Comment by loveparade
17 hours ago
For the long videos I just relied in ffmpeg to remove silence. It has lots of options for it, but you may need to fiddle with the parameters to make it work. I ended up with something like:
``` stream = ffmpeg.filter( stream, 'silenceremove', detection='rms', start_periods=1, start_duration=0, start_threshold='-40dB', stop_periods=-1, stop_duration=0.15, stop_threshold='-35dB', stop_silence=0.15 ) ```
This is absolutely gold, thank you for sharing the exact script!
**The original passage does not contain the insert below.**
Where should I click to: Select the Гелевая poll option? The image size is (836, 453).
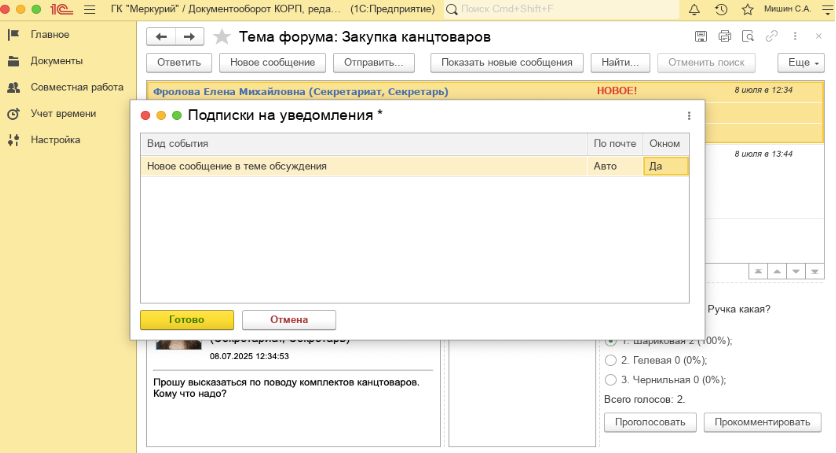[611, 360]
That specific ffmpeg silenceremove filter is exactly the type of pre-processing step we were debating for handling those massive, lengthy live stream files before they hit the LLM. It's a huge performance bottleneck solver.
We figured ffmpeg would be the way to go, but having your tested parameters (especially the start/stop thresholds) for effective noise removal saves us a massive amount of internal testing time. That's true open-source community value right there.
This confirms that our batch pipeline needs three distinct automated steps:
URL/ID Harvesting (as discussed)
Audio Pre-Processing (using solutions like your ffmpeg setup)
LLM Transcription (for Pro users)
We will aim to make that audio cleaning step abstracted and automated for our users—they won't have to fiddle with parameters; they'll just get a cleaned transcript ready for analysis.
Thanks again for the technical deep dive! This is incredibly helpful for solidifying our architecture.